The soft, warm tone of the clarinet evokes the velvety, elegant, and sneaky cat.
No instrument is better suited to the slow grandfather than the bassoon’s dark, thick low register.
Three French horns conjure the wolf. He is dangerous and lives in the forest; the French horn with its large, deep sonority suggests this perfectly.
Peter lives with his grandfather on the edge of a forest and understands the language of the cat, the bird, and the duck. The animals are his friends. One day, the wolf emerges from the forest and devours the duck in one gulp. Peter devises a plan to catch the wolf with the help of the bird.

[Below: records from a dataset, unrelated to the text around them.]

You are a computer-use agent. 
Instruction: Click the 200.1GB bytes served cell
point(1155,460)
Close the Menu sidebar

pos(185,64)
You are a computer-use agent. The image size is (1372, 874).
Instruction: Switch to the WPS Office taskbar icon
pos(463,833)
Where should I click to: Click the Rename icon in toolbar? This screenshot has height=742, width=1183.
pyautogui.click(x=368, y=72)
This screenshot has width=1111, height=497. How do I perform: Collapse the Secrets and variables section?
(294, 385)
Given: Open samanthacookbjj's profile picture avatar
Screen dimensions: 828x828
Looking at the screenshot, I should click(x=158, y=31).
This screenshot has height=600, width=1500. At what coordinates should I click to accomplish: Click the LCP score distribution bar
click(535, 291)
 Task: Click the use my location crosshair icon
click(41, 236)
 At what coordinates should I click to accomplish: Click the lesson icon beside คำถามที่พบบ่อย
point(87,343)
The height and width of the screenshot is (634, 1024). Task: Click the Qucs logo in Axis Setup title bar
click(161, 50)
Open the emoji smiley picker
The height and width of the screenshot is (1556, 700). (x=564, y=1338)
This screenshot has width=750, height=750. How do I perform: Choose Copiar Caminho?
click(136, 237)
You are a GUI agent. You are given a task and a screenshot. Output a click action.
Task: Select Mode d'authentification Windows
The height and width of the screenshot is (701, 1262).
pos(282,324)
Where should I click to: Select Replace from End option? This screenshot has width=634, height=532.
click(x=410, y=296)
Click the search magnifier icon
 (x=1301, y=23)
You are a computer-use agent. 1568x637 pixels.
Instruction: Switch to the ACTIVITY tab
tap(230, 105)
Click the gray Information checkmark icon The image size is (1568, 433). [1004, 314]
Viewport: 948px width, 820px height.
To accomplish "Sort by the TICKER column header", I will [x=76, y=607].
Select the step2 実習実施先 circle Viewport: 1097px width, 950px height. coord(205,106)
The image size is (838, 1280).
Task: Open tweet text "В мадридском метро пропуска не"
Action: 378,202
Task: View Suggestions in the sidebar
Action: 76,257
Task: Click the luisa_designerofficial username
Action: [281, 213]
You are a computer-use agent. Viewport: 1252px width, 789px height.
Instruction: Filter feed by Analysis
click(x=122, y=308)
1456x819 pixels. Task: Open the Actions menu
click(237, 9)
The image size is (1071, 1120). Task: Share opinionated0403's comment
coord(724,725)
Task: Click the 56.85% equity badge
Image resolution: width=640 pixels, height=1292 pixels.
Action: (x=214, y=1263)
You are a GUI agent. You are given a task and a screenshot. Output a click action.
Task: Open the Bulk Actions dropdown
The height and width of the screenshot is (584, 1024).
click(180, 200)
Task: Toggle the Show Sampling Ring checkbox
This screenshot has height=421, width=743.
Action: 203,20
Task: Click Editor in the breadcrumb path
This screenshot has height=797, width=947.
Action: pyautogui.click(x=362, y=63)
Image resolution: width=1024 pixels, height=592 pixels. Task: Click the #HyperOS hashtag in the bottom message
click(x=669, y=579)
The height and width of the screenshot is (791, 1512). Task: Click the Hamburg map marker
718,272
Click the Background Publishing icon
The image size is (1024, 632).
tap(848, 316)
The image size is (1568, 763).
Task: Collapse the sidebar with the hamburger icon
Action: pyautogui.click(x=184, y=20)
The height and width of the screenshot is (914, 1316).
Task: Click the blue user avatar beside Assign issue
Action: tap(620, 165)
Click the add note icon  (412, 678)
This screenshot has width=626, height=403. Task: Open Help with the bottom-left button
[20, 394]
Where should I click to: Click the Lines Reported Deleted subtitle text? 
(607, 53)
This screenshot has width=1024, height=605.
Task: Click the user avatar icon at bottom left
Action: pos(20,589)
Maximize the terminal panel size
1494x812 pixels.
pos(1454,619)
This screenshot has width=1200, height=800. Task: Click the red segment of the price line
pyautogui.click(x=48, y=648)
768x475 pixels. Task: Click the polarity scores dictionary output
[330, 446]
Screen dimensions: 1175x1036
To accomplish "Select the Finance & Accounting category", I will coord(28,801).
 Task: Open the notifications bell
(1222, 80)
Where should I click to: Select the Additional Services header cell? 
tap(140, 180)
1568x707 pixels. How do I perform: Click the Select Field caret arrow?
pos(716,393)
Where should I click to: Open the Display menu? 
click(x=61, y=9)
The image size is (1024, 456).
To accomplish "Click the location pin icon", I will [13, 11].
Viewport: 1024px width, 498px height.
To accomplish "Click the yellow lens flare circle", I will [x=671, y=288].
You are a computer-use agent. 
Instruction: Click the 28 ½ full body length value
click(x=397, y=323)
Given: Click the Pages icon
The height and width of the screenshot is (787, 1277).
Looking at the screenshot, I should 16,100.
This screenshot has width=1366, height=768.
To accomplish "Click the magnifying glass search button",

We hear about Peter’s love for animals, grandfather’s worries, about birds arguing whether they should swim or fly, about the cat’s unsuccessful pursuit of the bird, about the arrival of the wicked wolf, and finally, how the bird and Peter catch the wolf, and everybody’s triumphal procession to the zoo.
The story begins one calm and sunny morning with upward moving leaps in the melody. Peter’s strings play a happy tune and the flutes (bird) trill. When the birds argue, the mood becomes louder and discordant, with a back and forth between the instruments. The wolf appears, chases, and catches the duck. The mood conveyed by the music becomes alarming and threatening, the rhythm becomes faster, and the oboe (duck) climbing in pitch with fright and discord ends loudly. Following this crisis, Peter and the bird attempt to catch the wolf with a lasso. The mood becomes anxious, a sense of breath being held as the music descends in pitch. Soft strings pause before the brass blares. When the wolf is caught, it is taken to the zoo in a jubilant procession with all involved. The mood is happy, and we hear trills, fast arpeggios on clarinet, strings, flutes, and a sense of happy skipping.
Just under half an hour in length, this musical fairy tale is a highly successful example of Socialist Realism, the newly promoted Soviet esthetic. It features a “group of heroes,” not an individual one. Peter and the bird need one another to defeat the wolf. Humanity and nature live in harmony—this is underscored musically. It is profoundly humanist: The adversary, the wolf, is not killed but put out of dangerous action and made available for educational purposes. There is an optimistic ending in that the wicked wolf is defeated and that the duck seems to have survived in the wolf’s stomach. And all this is expressed in the music: The group hero idea while the wolf is captured and in the ensemble of all the themes in the procession to the zoo. And the duck’s survival (or perhaps memory) resounds in a muted duck theme at the end—from the wolf’s belly, as it were.
It is a happy ending indeed, celebrating friendship, courage, and co-operation in the defeat of danger and evil.
Even if the haunting melodies seem simple at first glance, they are not. The musical story is vividly and skillfully interwoven in word and sound, action, and musical gesture, including many masterful tone paintings. Listeners learn that music can tell its own story once you understand that themes can represent characters that are repeated initially until you get to know them. They then develop into variations. They can interact, they can struggle, they can harmonize. This wonderful introduction to understanding classical music is not didactic, and it is by no means just for children. Its unique genius is thoroughly memorable and enjoyable.
Musical education on both the amateur and professional levels was one of the strongest features of the Soviet system for 70 years. Much of the enthusiasm for musical understanding and achievement can likely be traced to Peter and the Wolf. It remains Sergei Prokofiev’s best-known composition to this day.